Introduction
A European renewable energy company recently won a multi-million dollar dispute at an international arbitration forum against its local partner in Indonesia. This impending financial victory instantly turned into a commercial nightmare when the respondent filed a resistance in the domestic court. The pretext they used was classic yet fatal, claiming that the enforcement of the award violated “public policy” (ketertiban umum). For In-House Counsels and multinational executives, the refusal of execution based on public policy is the greatest jurisdictional risk that can wipe out entire investment values and drain corporate litigation budgets without any guaranteed outcome.
Risk & Legal Analysis
As a ratifying country of the 1958 New York Convention through Presidential Decree Number 34 of 1981 on the Ratification of the Convention on the Recognition and Enforcement of Foreign Arbitral Awards (hereinafter referred to as Presidential Decree 34/1981), Indonesia is fundamentally bound to recognize foreign arbitral awards. The technical implementation is strictly regulated under Law Number 30 of 1999 on Arbitration and Alternative Dispute Resolution (hereinafter referred to as Arbitration Law).

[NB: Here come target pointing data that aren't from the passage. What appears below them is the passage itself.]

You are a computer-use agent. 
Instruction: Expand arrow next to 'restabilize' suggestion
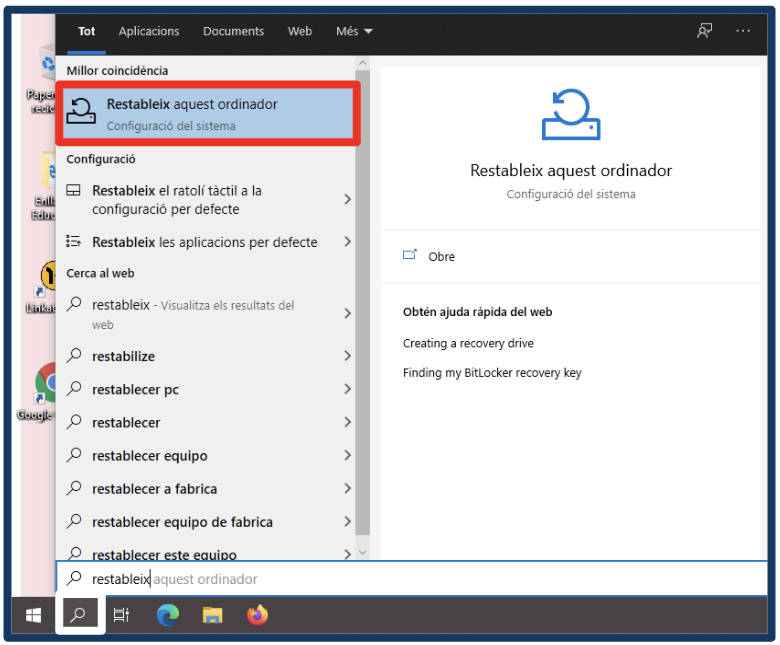tap(347, 356)
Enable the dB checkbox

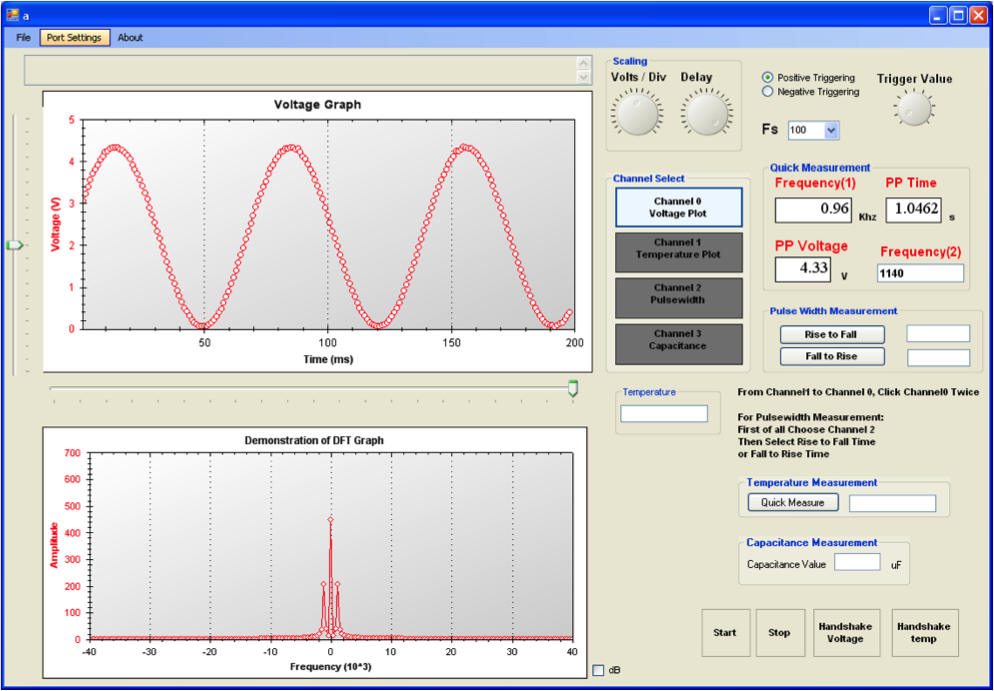click(x=599, y=670)
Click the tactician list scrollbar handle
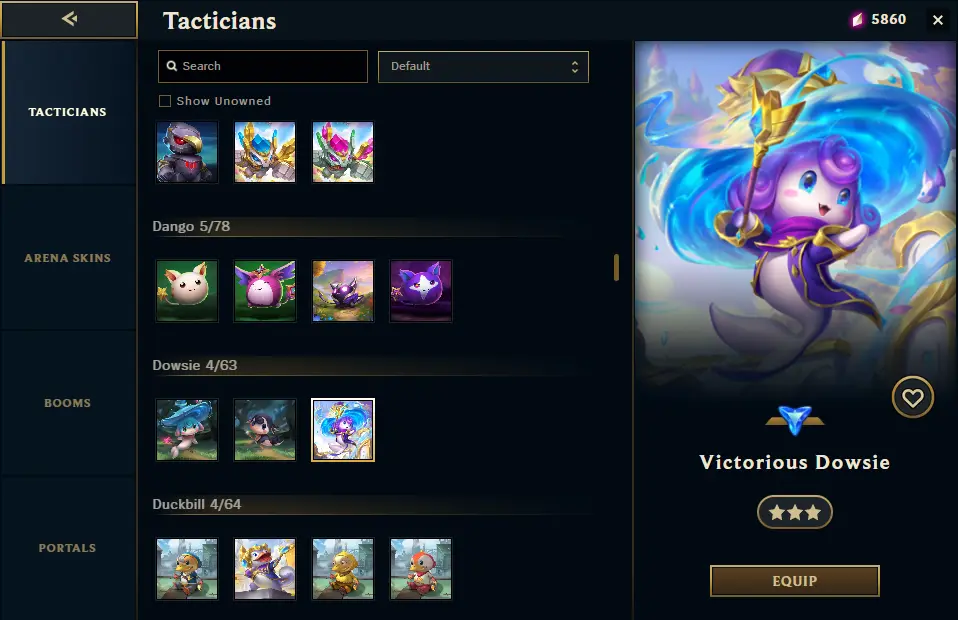This screenshot has width=958, height=620. click(x=616, y=268)
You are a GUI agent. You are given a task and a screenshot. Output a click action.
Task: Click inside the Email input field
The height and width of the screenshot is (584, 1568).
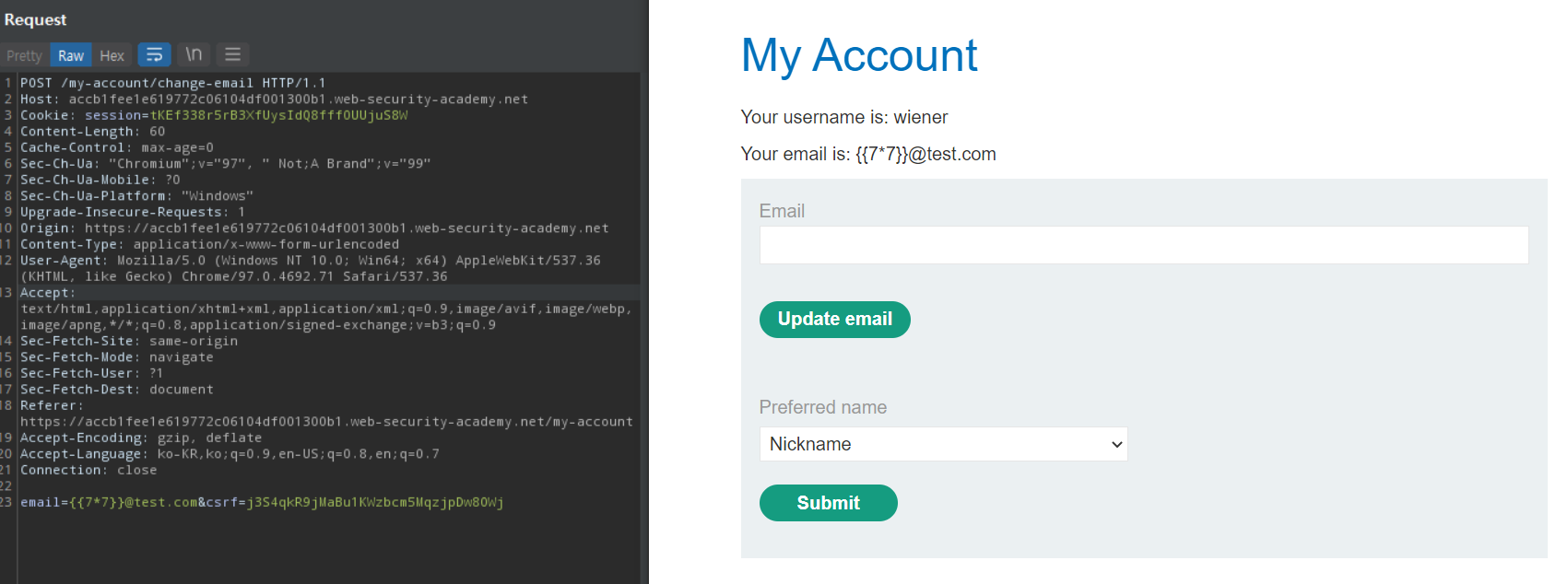[1143, 245]
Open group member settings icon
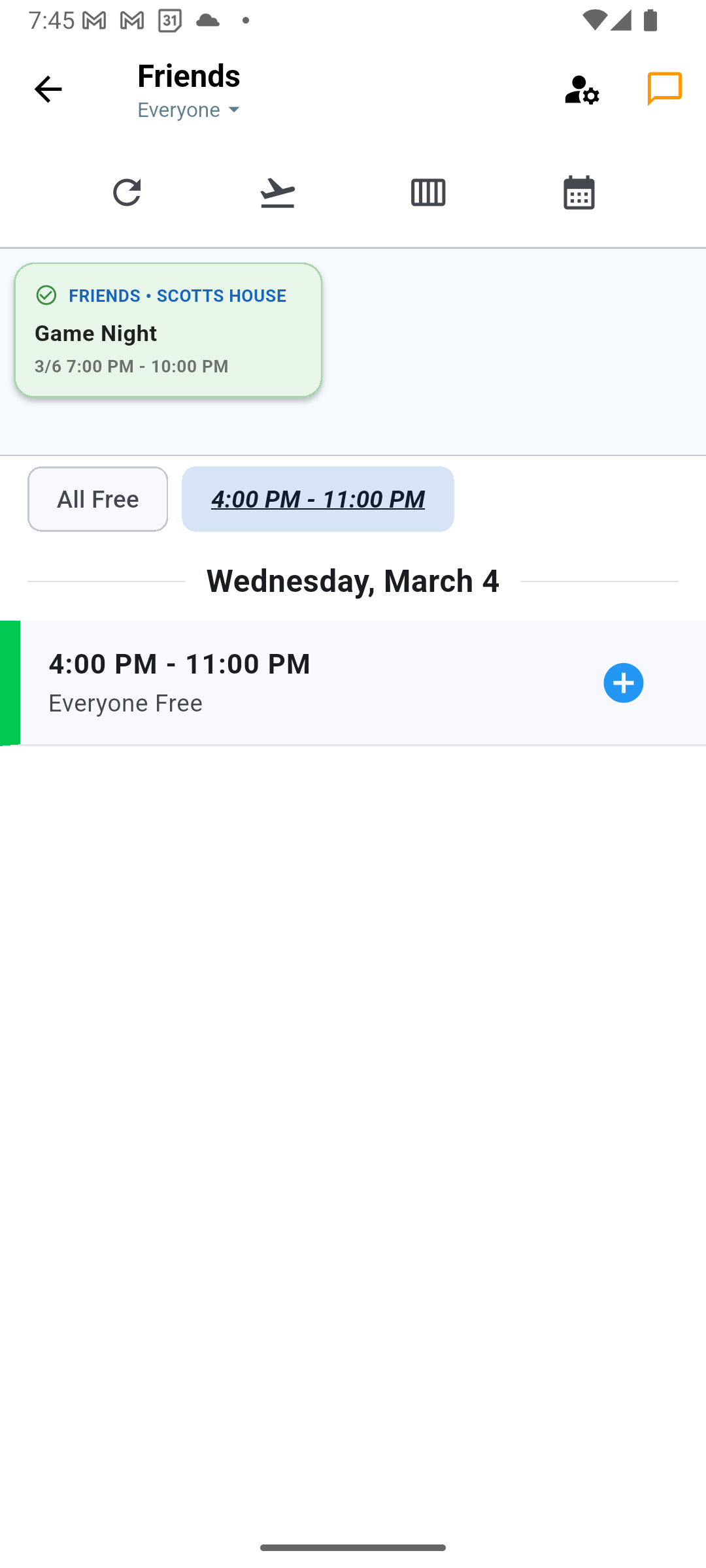706x1568 pixels. tap(581, 90)
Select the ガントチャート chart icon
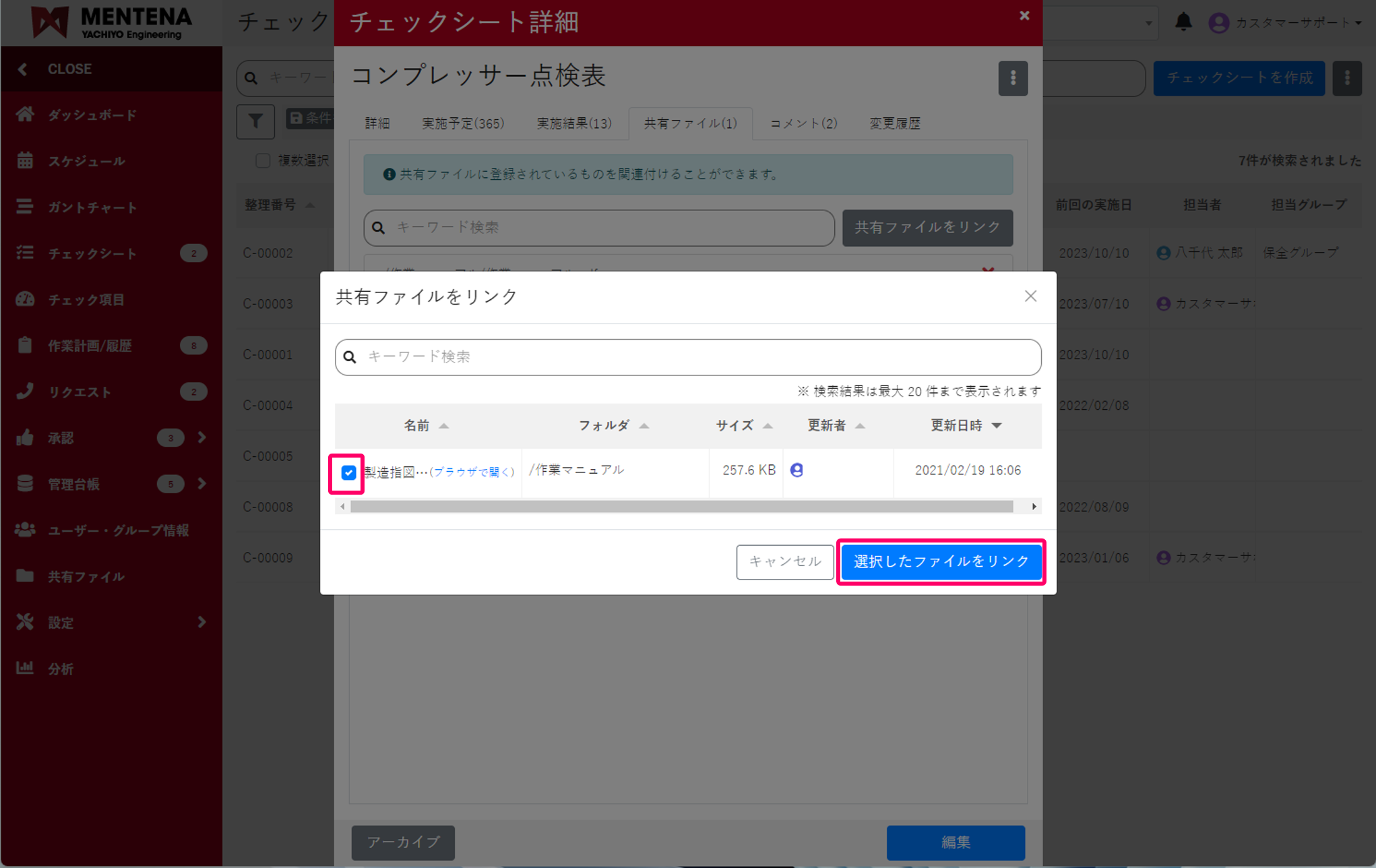This screenshot has width=1376, height=868. (x=25, y=207)
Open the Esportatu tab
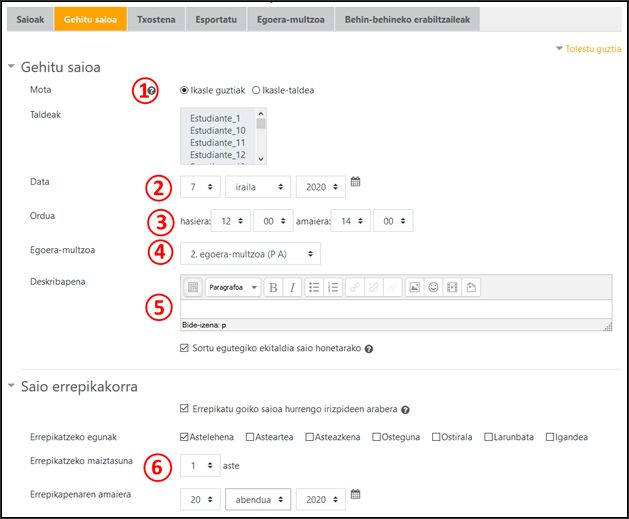The image size is (629, 519). point(214,19)
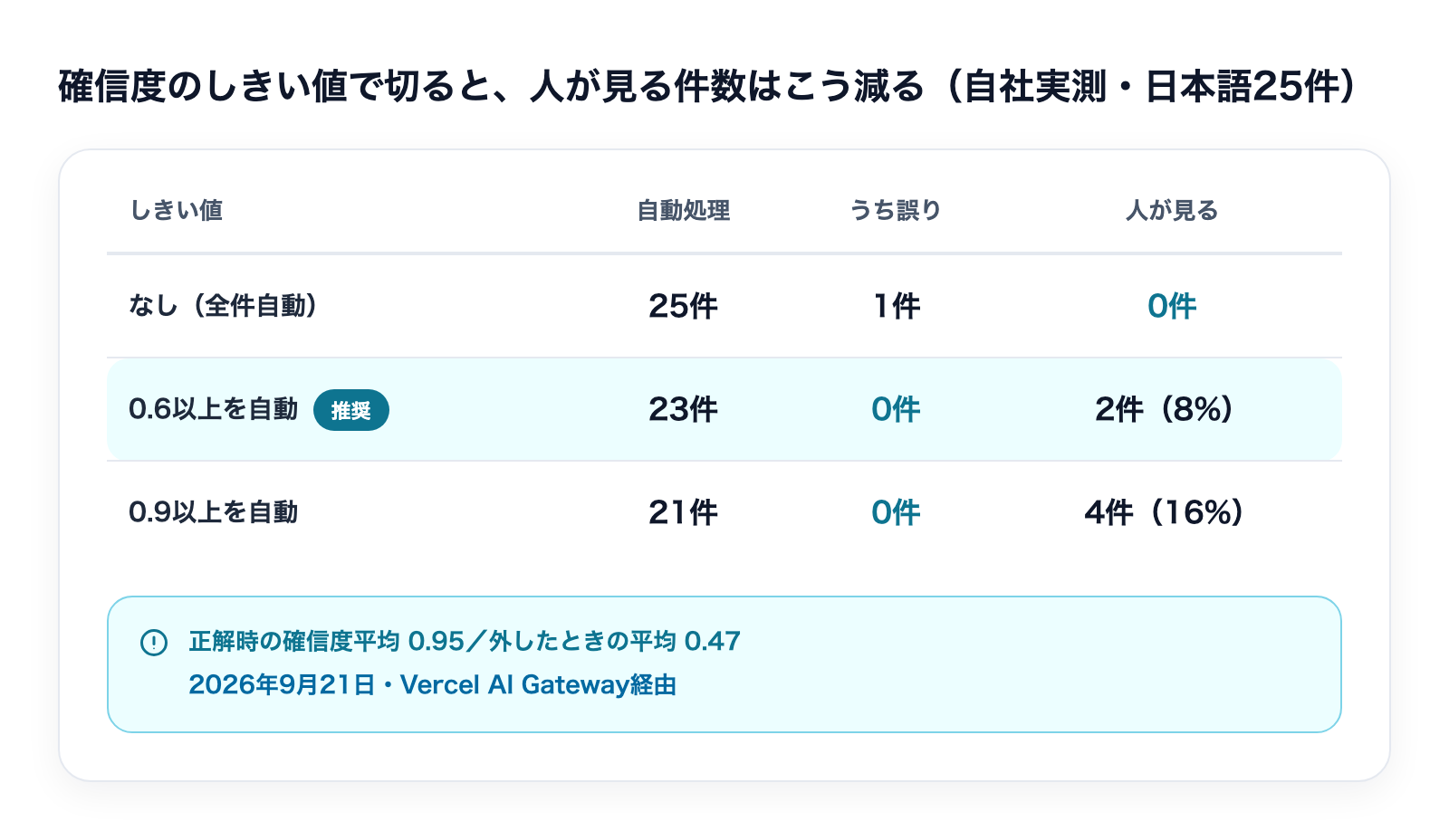Select the 自動処理 column header
Image resolution: width=1449 pixels, height=840 pixels.
tap(684, 211)
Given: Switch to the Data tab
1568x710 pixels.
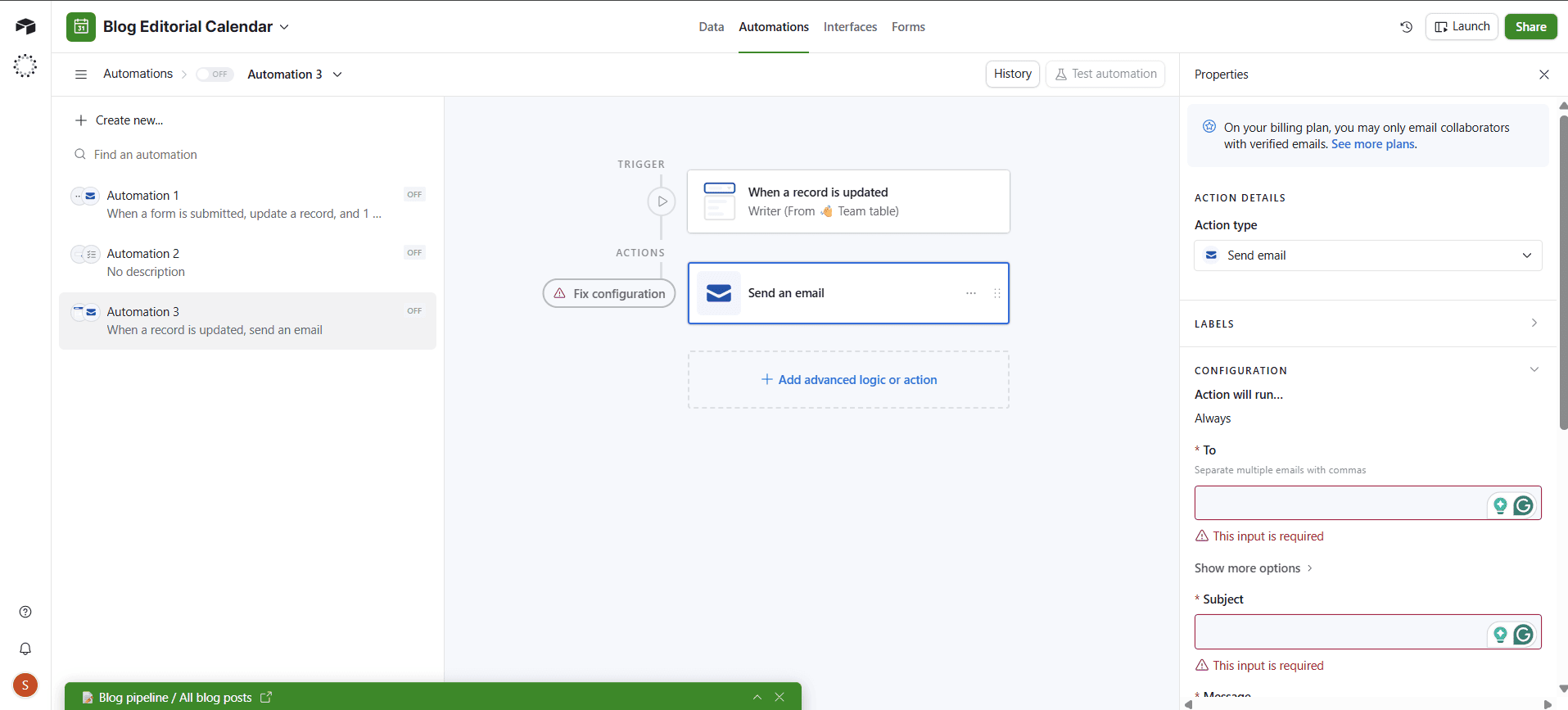Looking at the screenshot, I should pyautogui.click(x=711, y=27).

However, Article V paragraph (2) letter b of the New York Convention and Article 66 letter c of the Arbitration Law provide a loophole for courts to refuse an exequatur if the award is deemed contrary to public policy. The fundamental issue is the absence of a standardized definition regarding the boundaries of public policy within the Indonesian civil law system. Bad-faith opponents frequently exploit this ambiguity, framing a purely commercial B2B dispute as if it threatens the state’s economic sovereignty or violates domestic laws, simply to block their payment obligations.
Strategy and Opinion
Facing the public policy trap requires a forward-looking litigation vision, not merely a reactive post-award response. According to Gunawan Sembiring, S.H., Managing Partner of Legalinfo Lawyers, breaking the public policy defense cannot start when you register the award at an Indonesian court. This mitigation strategy must be designed from the very first day you draft the statement of claim before the international arbitral tribunal, ensuring that the entire damages construct explicitly does not intersect with absolute prohibitions in Indonesian constitutional or public law.
Practical Steps for Execution
To secure enforceability and dismantle the respondent’s public policy arguments, foreign companies must implement the following tactical steps:
Mandatory Legal Compliance Audit: From the contract drafting phase and before initiating arbitration, ensure your business transaction does not violate mandatory rules in Indonesia, such as the obligation to use the Rupiah currency or the Indonesian language in contracts. Violating these is the respondent’s primary ammunition to prove a public policy violation.
Award Framing: Educate the international arbitral tribunal (for instance, at SIAC or ICC) regarding the boundaries of Indonesian law. Request the tribunal to explicitly state in their considerations that the core of the dispute is a pure B2B commercial breach and that the compensation obligation does not contradict the principles of public legal justice in Indonesia.
Proactive Argumentation at the Central Jakarta District Court: When filing for an exequatur, do not wait for the opposing party to attack. Submit a robust legal memorandum right from the start to the Head of the Central Jakarta District Court. Prove precisely that enforcing this foreign award actually supports the principle of legal certainty for the foreign investment climate, which is the true foundation of Indonesia’s economic public policy.
Pre-emptive Asset Freezing: While navigating the potentially tough exequatur process due to the respondent’s resistance, ensure your legal team has conducted tracing and requested a conservative attachment (sita jaminan) over the respondent’s liquid assets to prevent secret wealth transfers.
Conclusion
The public policy defense is the opponent’s ultimate weapon to evade payment, but that does not mean it cannot be broken. Success in enforcing arbitral awards in Indonesia heavily relies on the astuteness of designing a cross-border litigation strategy that unifies international arbitration standards with the reality of local court interpretations. Without precise anticipation, a victory abroad will merely become a document with zero commercial value.